Together they campaigned tirelessly for change and in July 1921 the Plumage (Prohibition) Act was passed, banning the import of plumage. The campaign to protect wild birds was the first successful campaign by the RSPB, and solidified our role as a conservation organisation that today works for nature both in the UK and internationally.

Little Egret standing on a brick wall all fluffed up.

More than 100 years of successful campaigning

Campaigning continues to be vital in the fight to save nature. Thanks to you – our members and supporters – land has been saved as critical wildlife habitat and birds that were close to extinction have been brought back.

We’ve seen Red Kites return to our skies, Ospreys breed once more in Britain and White-tailed Eagles recolonise parts of Scotland and England. Little Egrets – once hunted for their plumage and pushed to extinction in the UK – now fly free.

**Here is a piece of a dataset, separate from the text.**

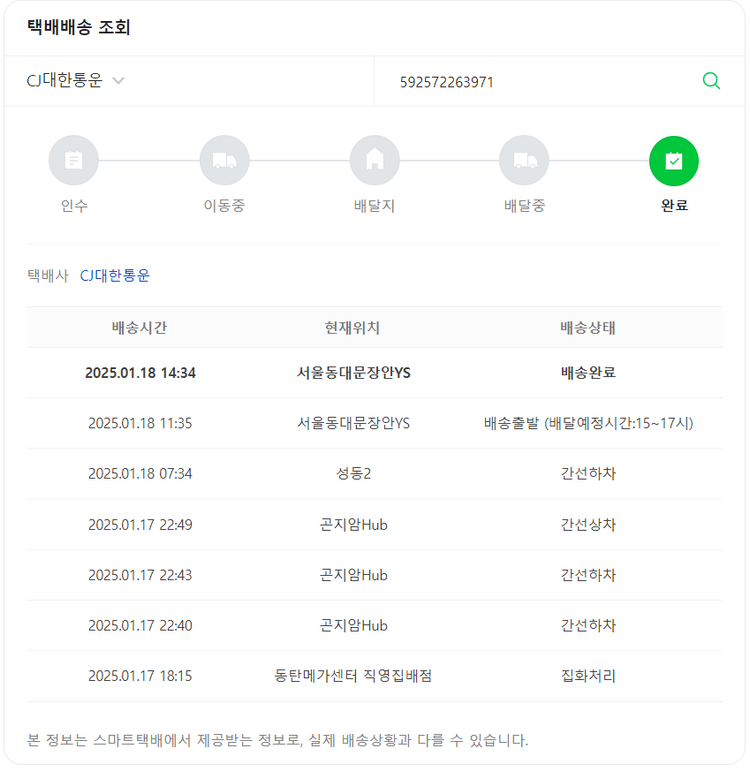Click the green search magnifier icon
750x770 pixels.
click(711, 81)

This year, after decades of campaigning, we finally succeeded in stopping industrial sandeel fishing in the English North Sea and in all Scottish waters.

How you can help save nature

More than 38 million birds have vanished from our skies in just 50 years, and just 5% of UK land is well managed for nature. But like our founders before us, we are determined to make a difference. From the colourful Puffins along our coast to the humble House Sparrows in our towns and cities, nature needs us. Together, we can save nature.